** Task instructions **
Copy the lines below verbatim, starting at the first one and ending at the line that contains "admins is located at coordinates (751, 814).", including both. Leave the pictures out of your copy.

** Listed records **
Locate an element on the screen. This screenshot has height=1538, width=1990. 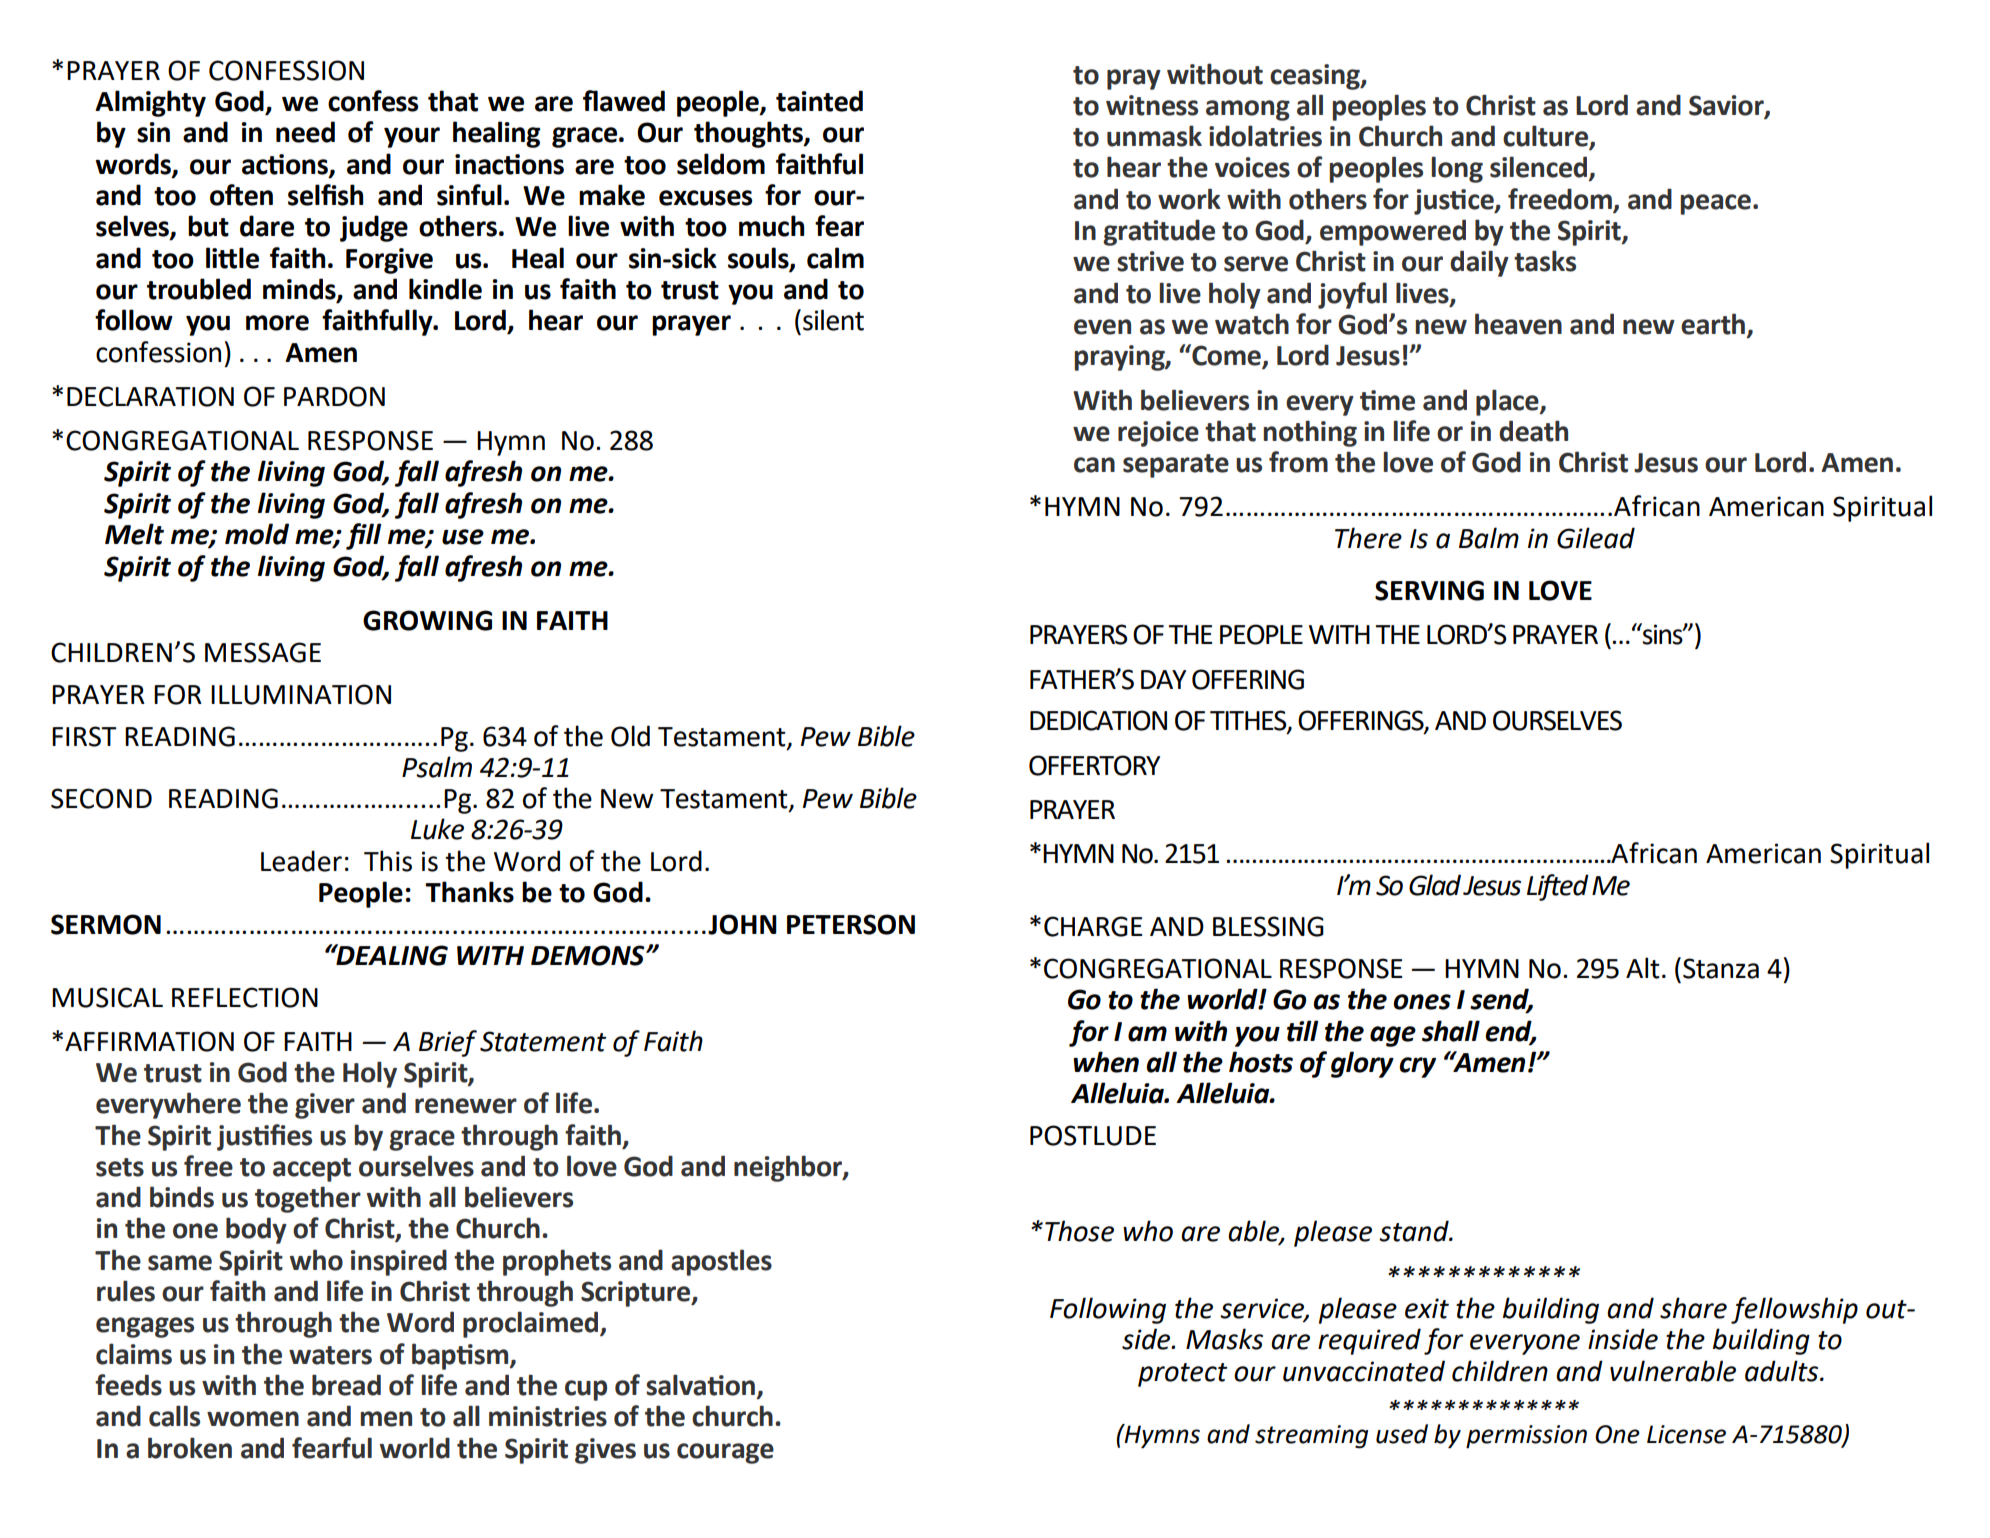
rejoice is located at coordinates (1158, 434).
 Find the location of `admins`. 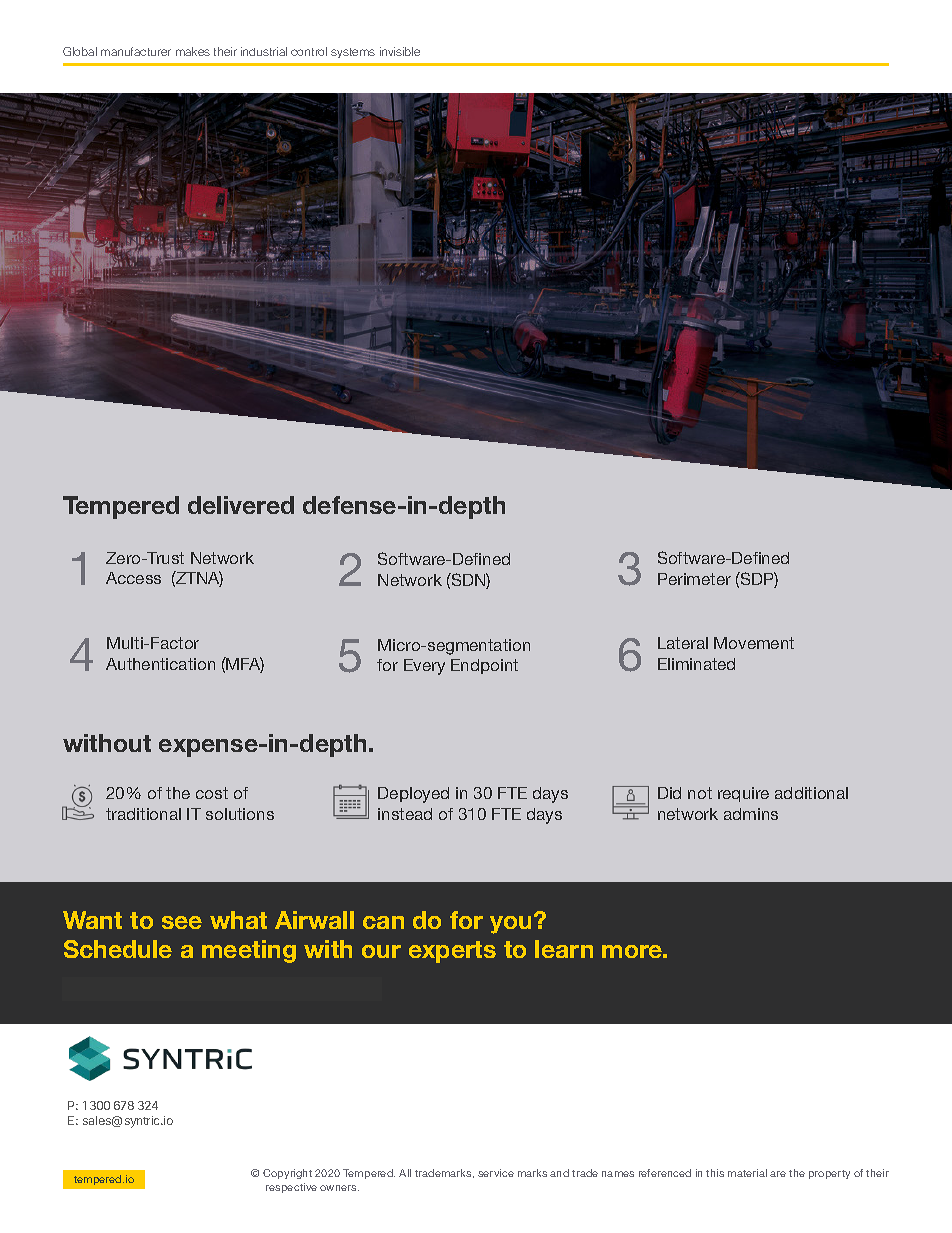

admins is located at coordinates (751, 814).
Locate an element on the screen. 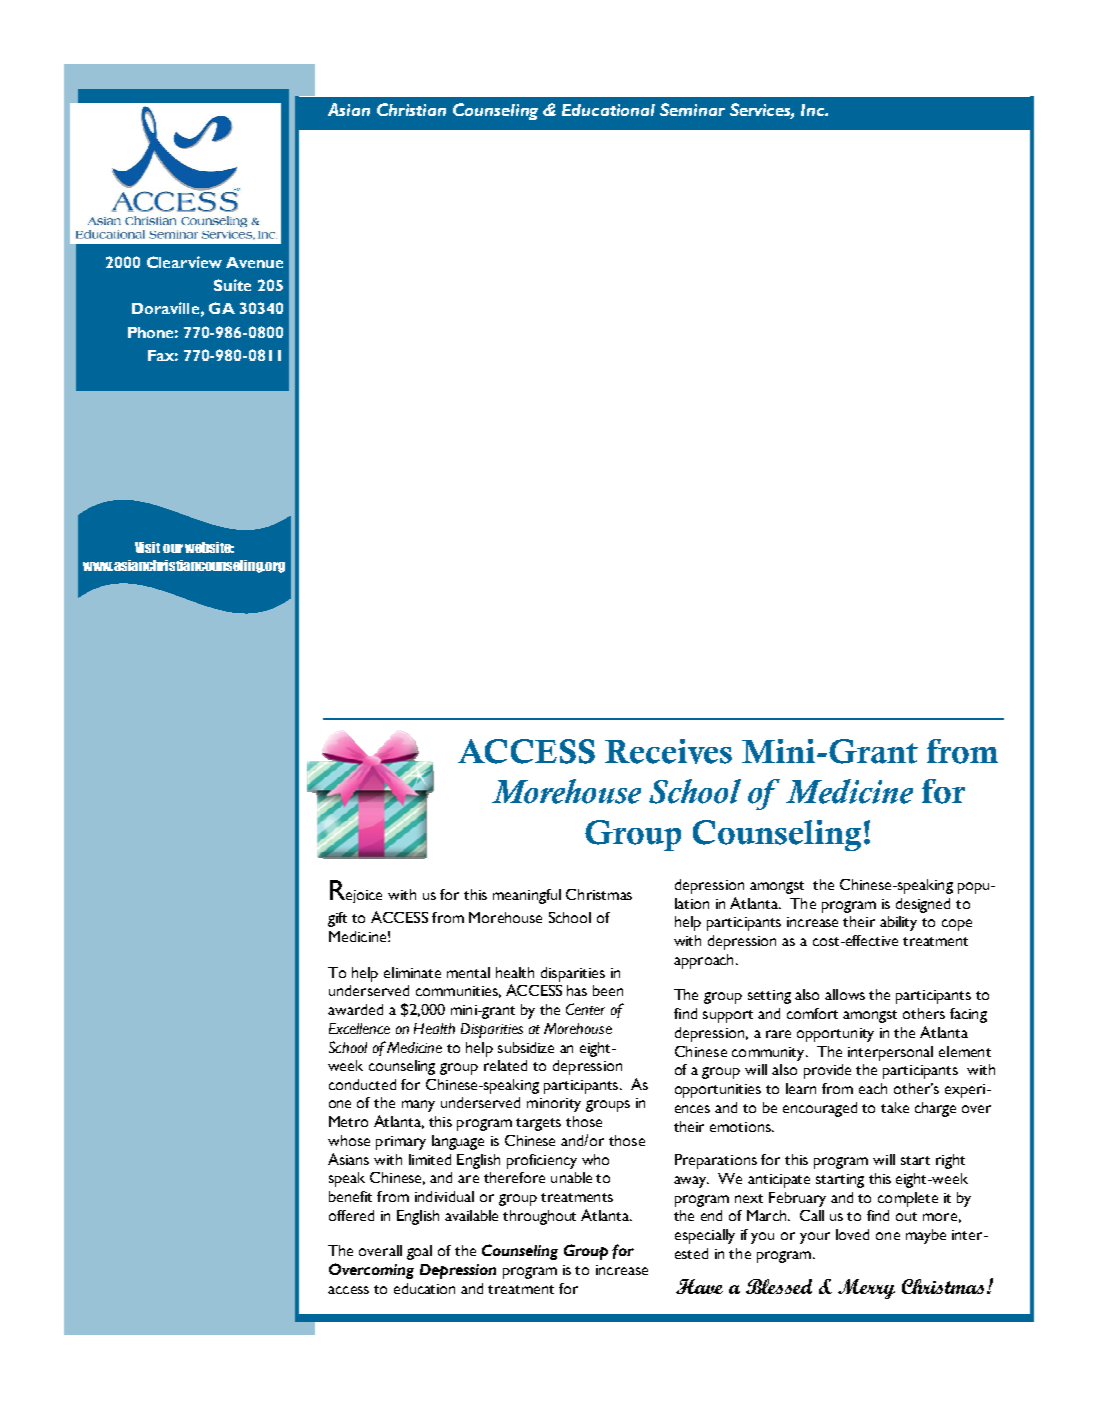  offered is located at coordinates (351, 1215).
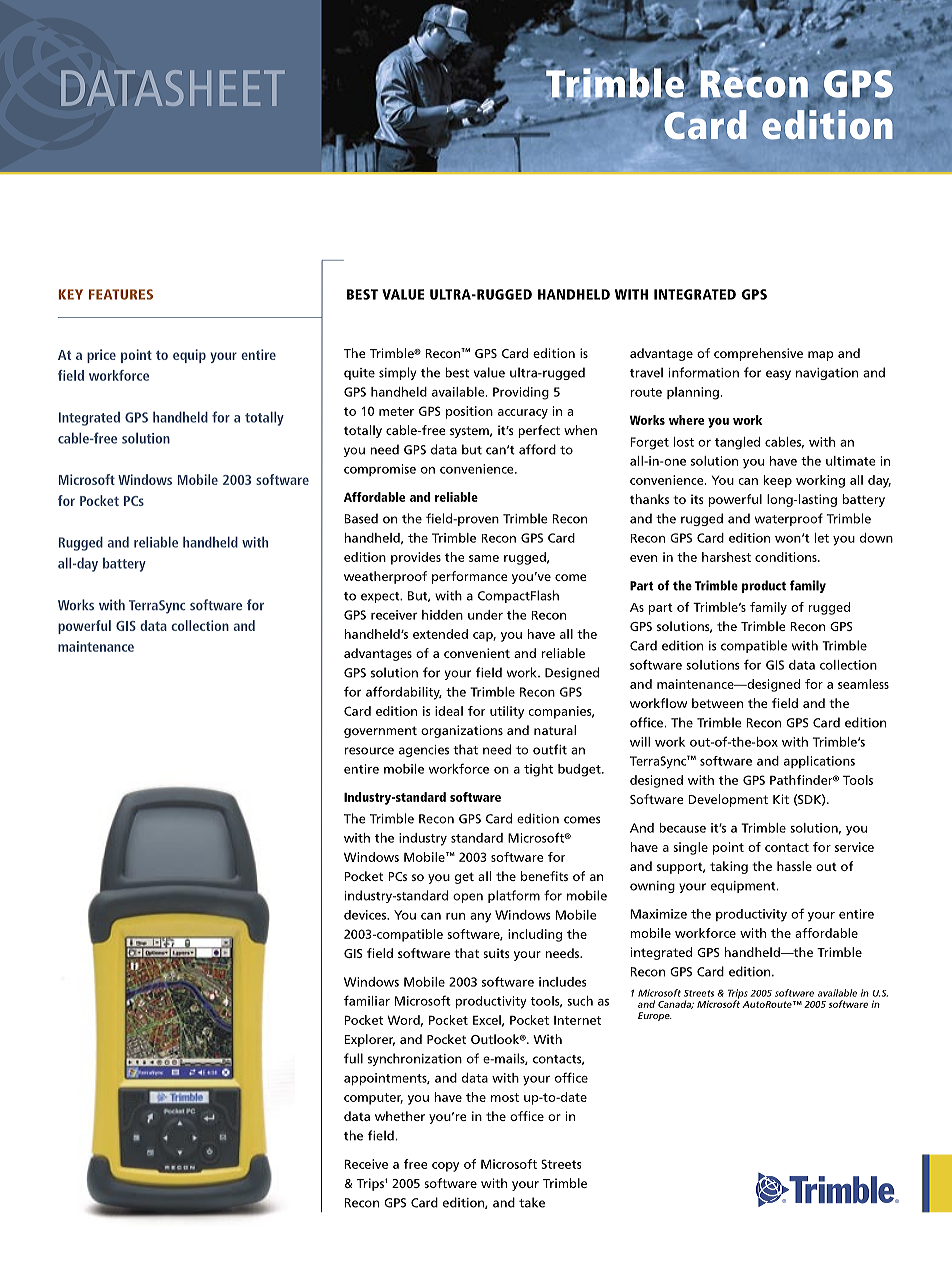 This document has width=952, height=1270. What do you see at coordinates (369, 751) in the document?
I see `resource` at bounding box center [369, 751].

** Task output **
Locate an element on the screen. This screenshot has height=1538, width=1990. 
rejoice is located at coordinates (1158, 434).
 Find the location of `admins`. 

admins is located at coordinates (751, 814).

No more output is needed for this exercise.